Beginning with the line that has "Viewport: 1434px width, 701px height.", write out each line down to the end of the records below exactly, and include no pictures.

* * *

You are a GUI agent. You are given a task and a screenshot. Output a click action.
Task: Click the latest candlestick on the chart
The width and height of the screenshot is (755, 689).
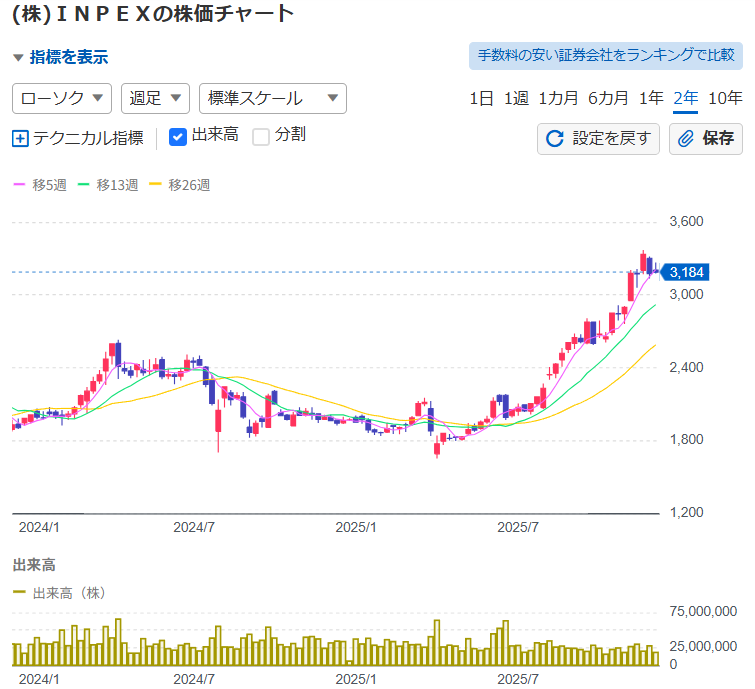pos(656,268)
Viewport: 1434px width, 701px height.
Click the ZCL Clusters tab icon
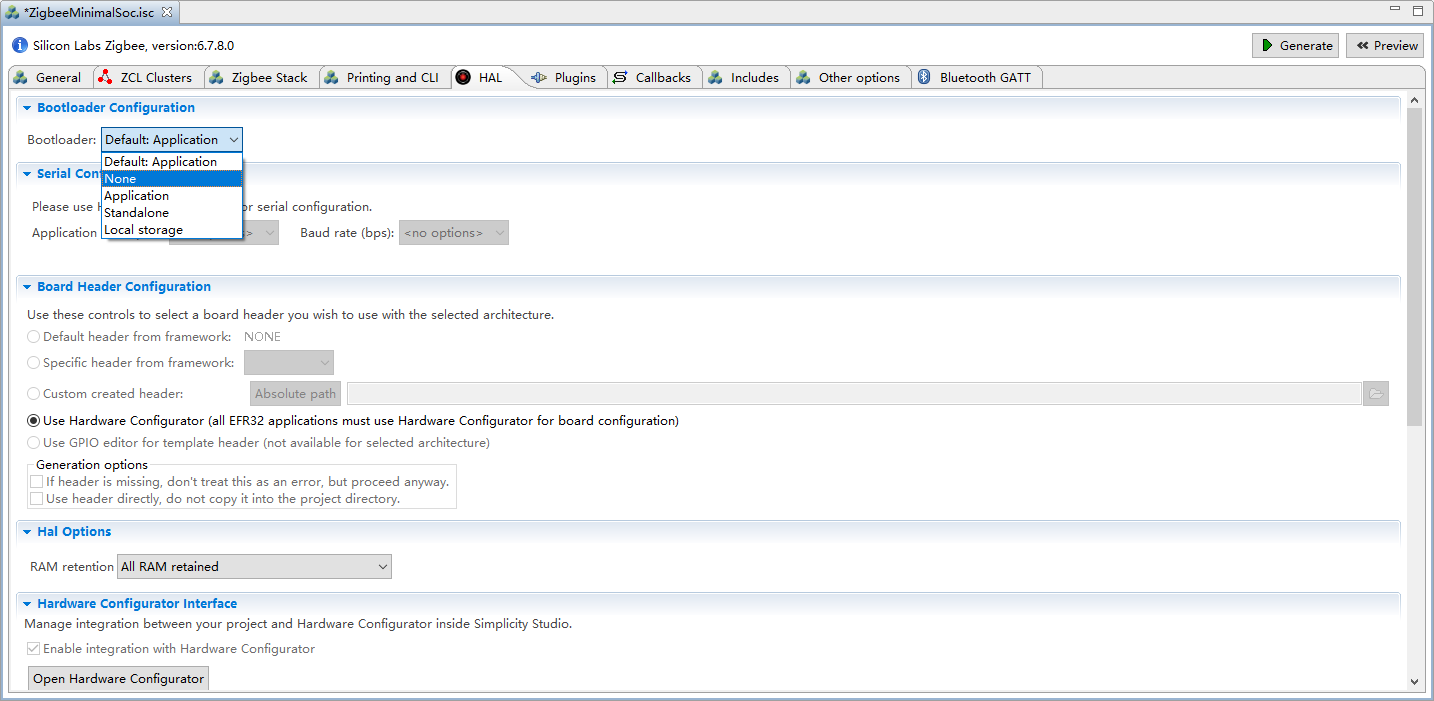pos(105,77)
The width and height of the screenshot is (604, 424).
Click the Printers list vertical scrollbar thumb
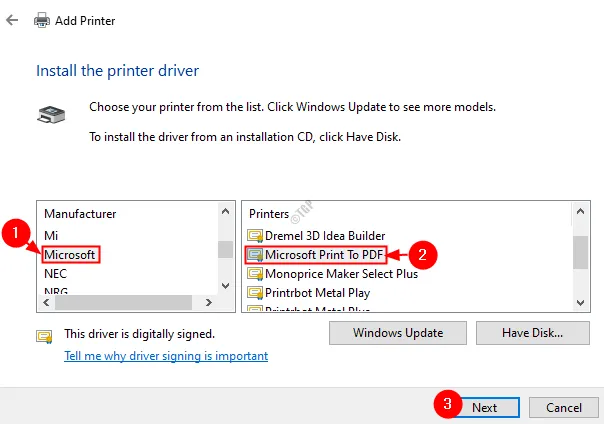tap(580, 252)
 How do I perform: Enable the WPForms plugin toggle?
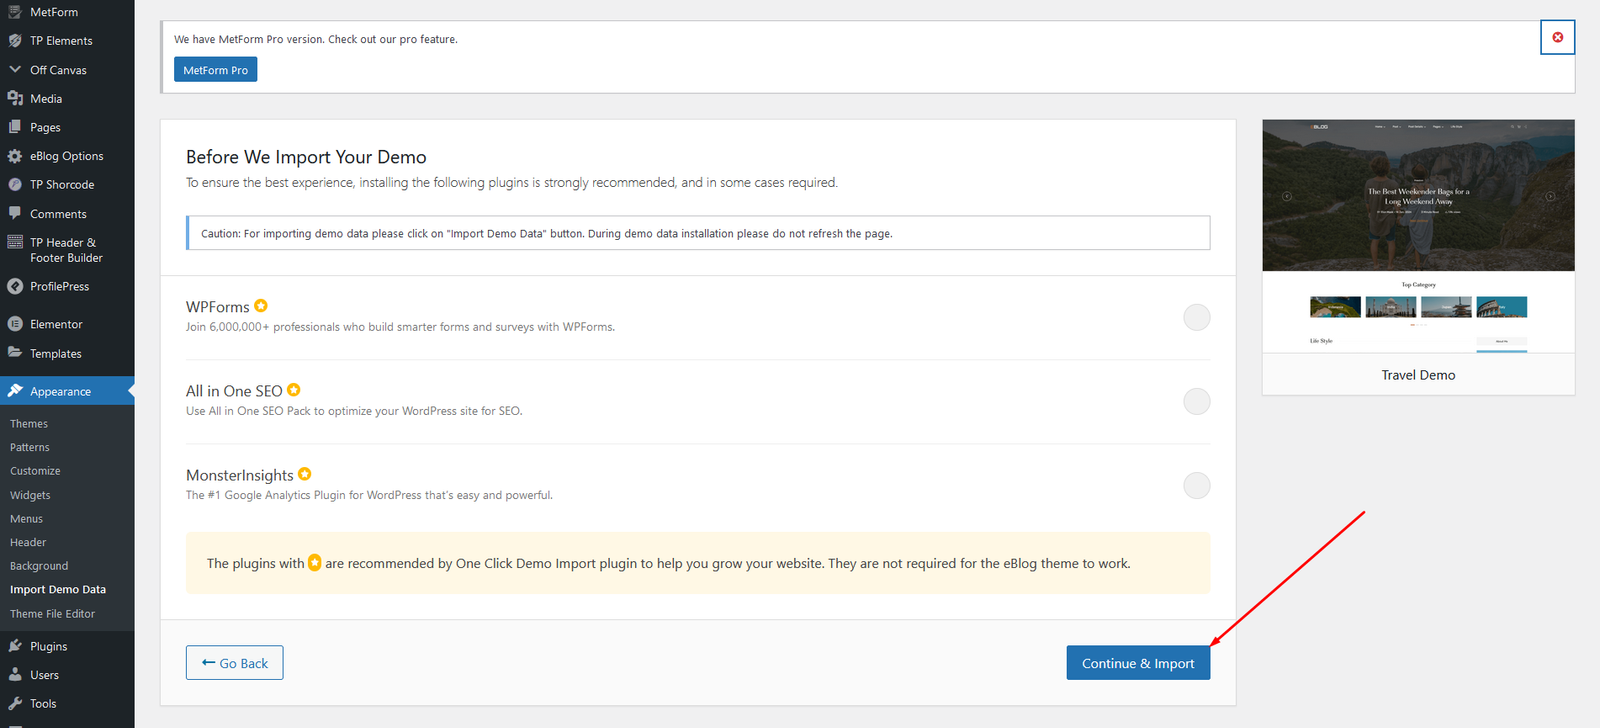tap(1196, 317)
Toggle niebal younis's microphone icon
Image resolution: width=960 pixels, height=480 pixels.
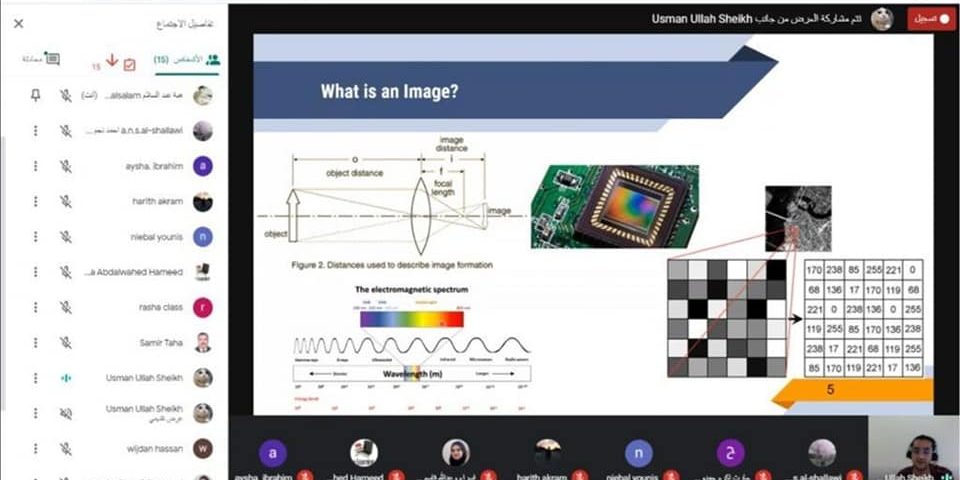[x=65, y=237]
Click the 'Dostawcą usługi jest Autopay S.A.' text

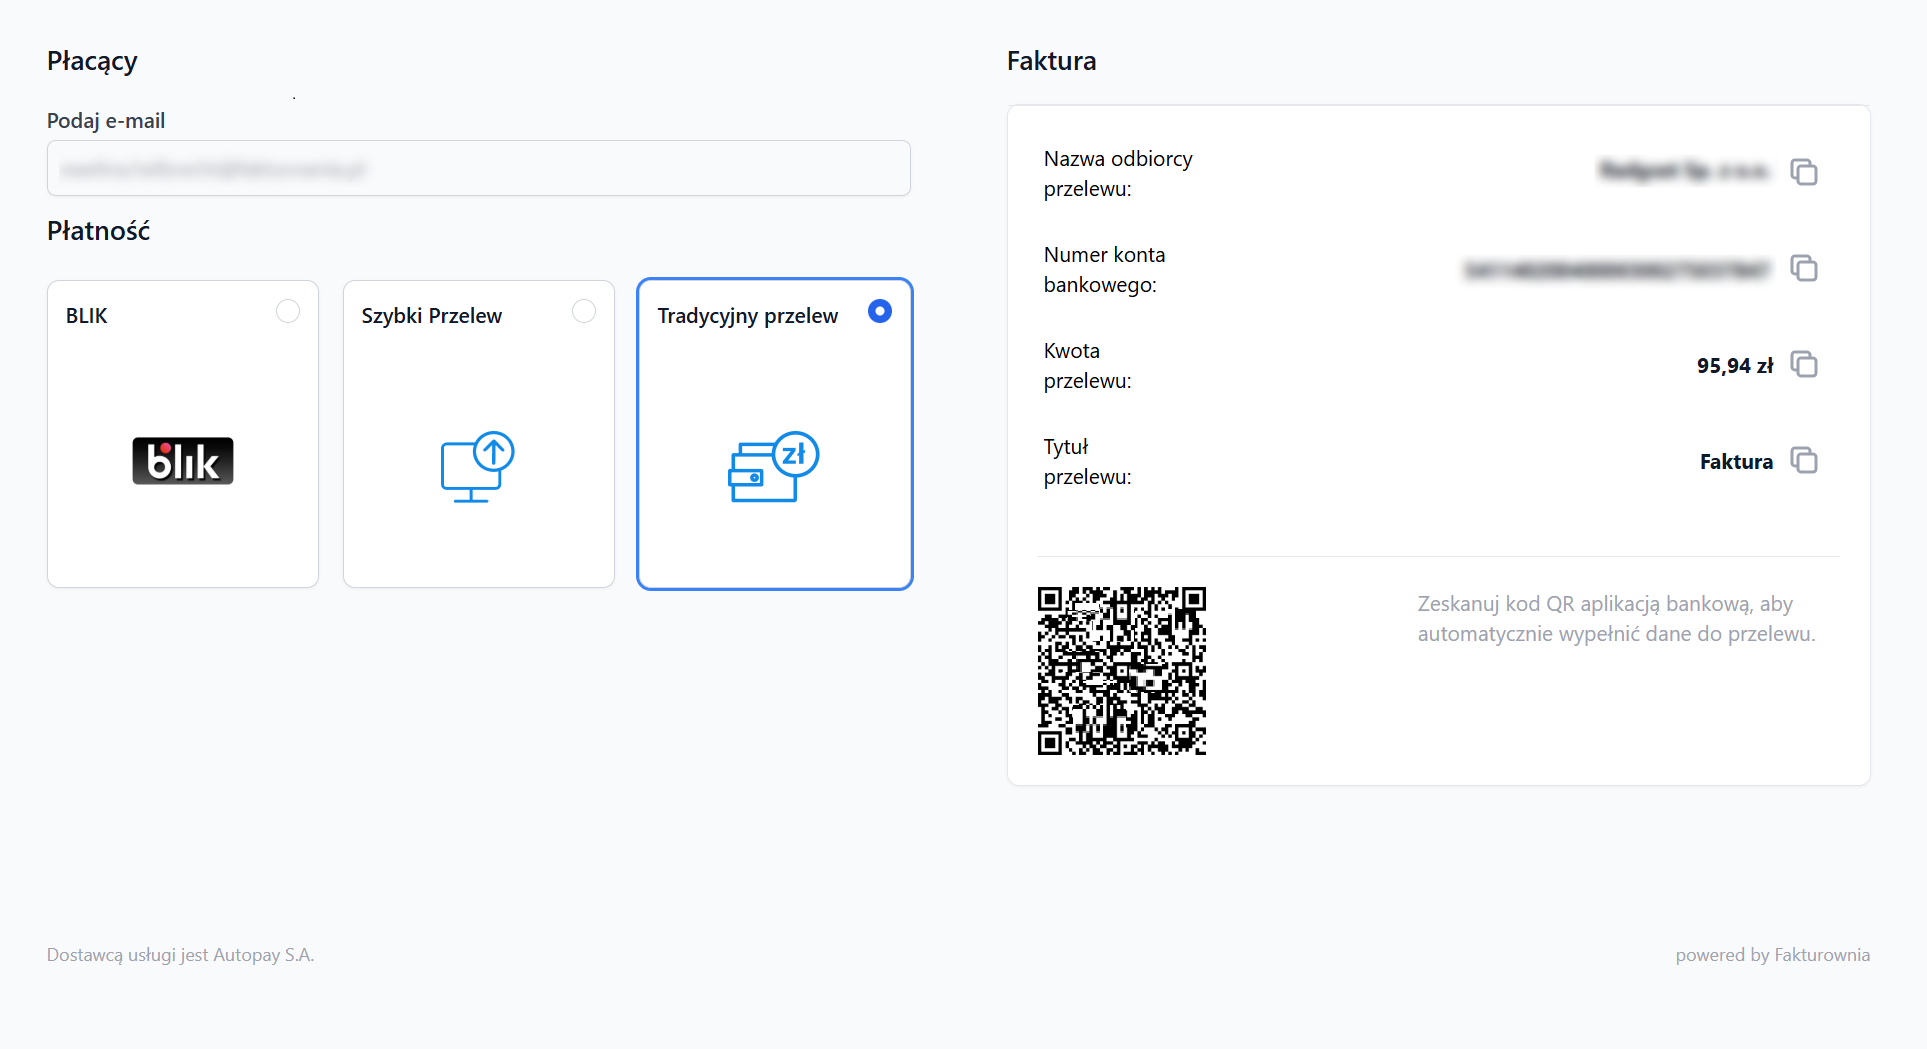pyautogui.click(x=180, y=955)
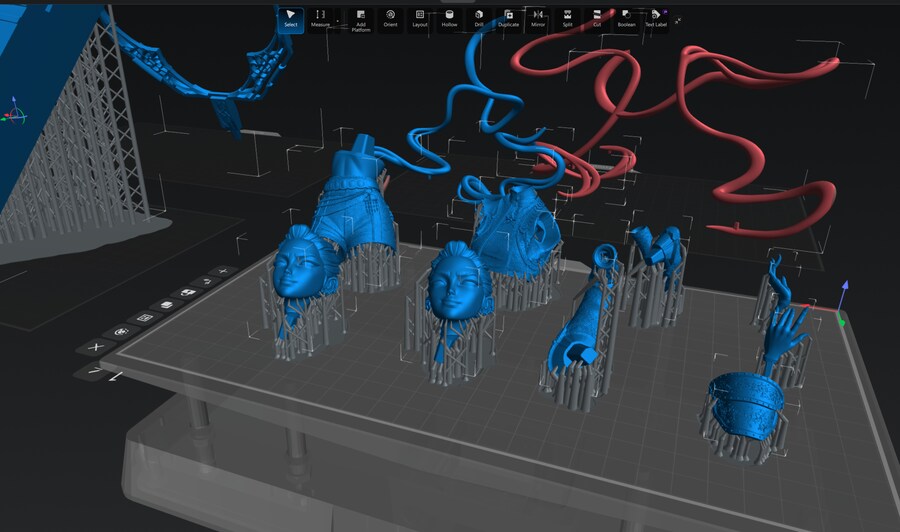
Task: Open the Layout tool
Action: 420,18
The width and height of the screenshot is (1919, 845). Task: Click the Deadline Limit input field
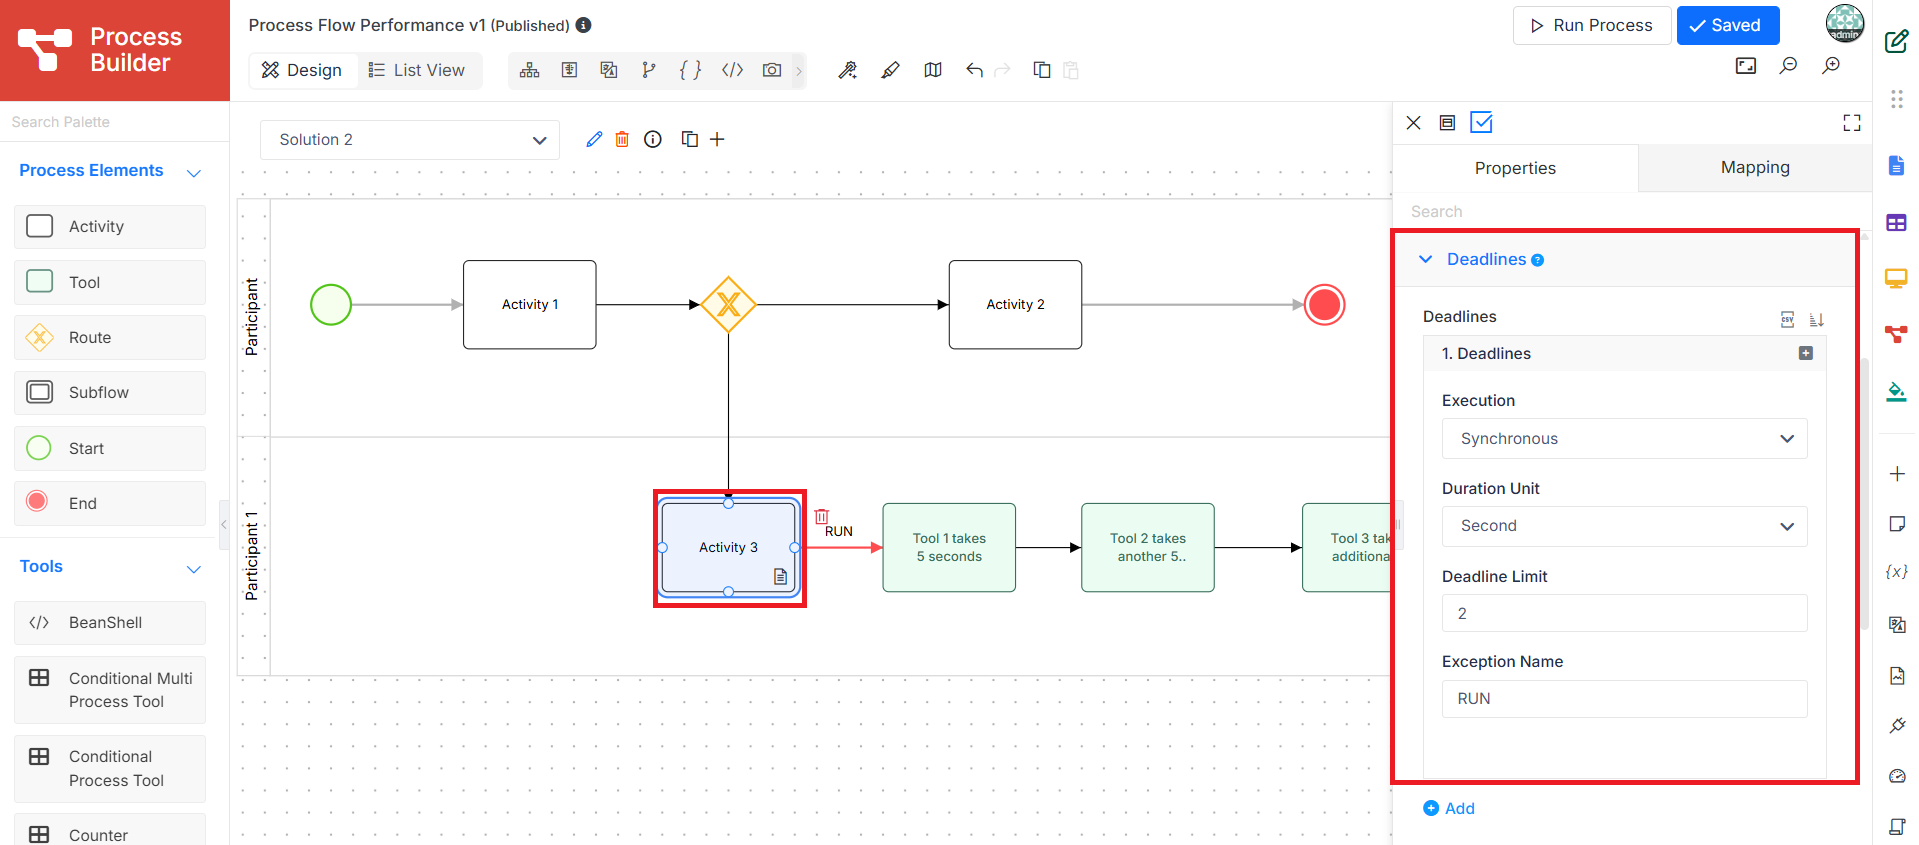pyautogui.click(x=1624, y=614)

* * *

▶ **RESPONSE TO THE TASK**:
Viewport: 1434px width, 701px height.
Click the ZCL Clusters tab icon
pos(105,77)
The width and height of the screenshot is (604, 424).
Click the Printers list vertical scrollbar thumb
tap(580, 252)
 How do I perform: Enable the WPForms plugin toggle?
tap(1196, 317)
Toggle niebal younis's microphone icon
Image resolution: width=960 pixels, height=480 pixels.
[x=65, y=237]
Click the 'Dostawcą usługi jest Autopay S.A.' text

pyautogui.click(x=180, y=955)
Task: Open the Layout tool
Action: 420,18
The width and height of the screenshot is (1919, 845). Task: Click the Deadline Limit input field
pyautogui.click(x=1624, y=614)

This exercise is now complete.